I was wrong. I couldn't see it happening. Not in a million years. I read the stacks of commentary, the credible polls and the less-so. Veteran pundits with decades of campaign experience condemned Donald Trump's chances and I inhaled their wisdom, deep.
When he launched his campaign at a New York hotel and allegedly used paid actors to clap and cheer, I figured he wouldn't last more than a few weeks. When he pledged to build a border wall, accused Mexicans of being rapists and criminals, fell out with Univision, NBC and - surely not - Fox News, I was convinced each blow would be fatal.
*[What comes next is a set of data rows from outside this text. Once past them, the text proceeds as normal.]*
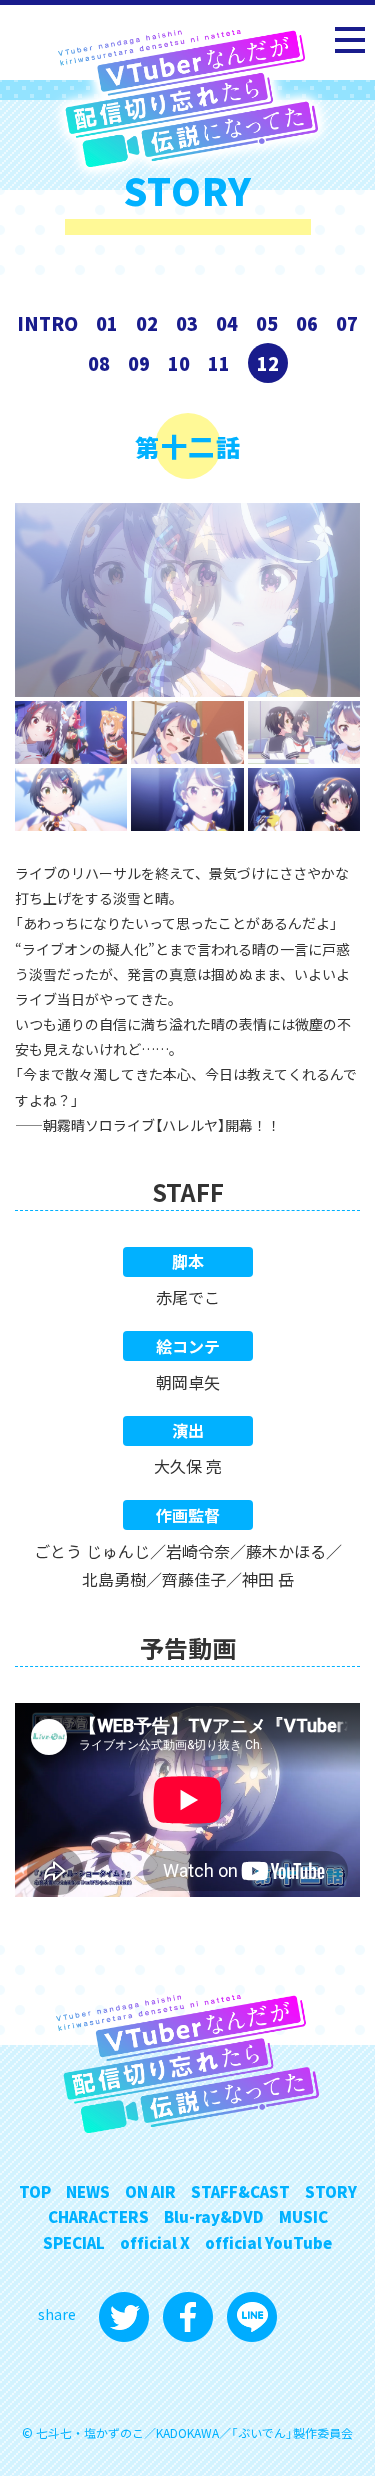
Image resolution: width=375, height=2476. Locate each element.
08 (99, 363)
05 (267, 323)
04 (227, 323)
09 (139, 363)
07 (347, 323)
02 (147, 323)
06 (307, 323)
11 (219, 363)
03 (187, 323)
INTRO (47, 323)
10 (179, 363)
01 (107, 323)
When I properly appreciated Trump was riding an unprecedented surge of anger and fear, and even when I had attended his events and experienced the fervour first hand, I still thought he couldn't last.
Yessir, I was wrong. It's reasonable to consider Trump the favourite to win the Republican nomination for US President.
In many respects, the Republican Party, whose core Trump only vaguely represents, has itself to blame. Much of the public's anger stems from the increasingly partisan divide in federal politics and high-profile Republicans' refusals to co-operate with Democrat lawmakers. People are annoyed.
Constantly threatening to shut down the Government hasn't worked in the Republicans' favour.
But the rise of Trump can also be attributed to the swollen Republican field. Bush, Rubio, Kasich and Christie stayed in the race too long. For the greater good, they needed to coalesce around a single candidate much earlier.
They didn't. Nose/Face/Spite. Mathematics defeated by personal ambition.
I think Trump will win the Republican nomination. I think he'll face Hillary Clinton in the general election.
I think it'll be nasty. I think the American voting public will be aggressively, damagingly, divided.
I think it's impossible for Trump to win.
But hey, it's Trump! There's no such thing as a sure thing. And it's not like I haven't been wrong before.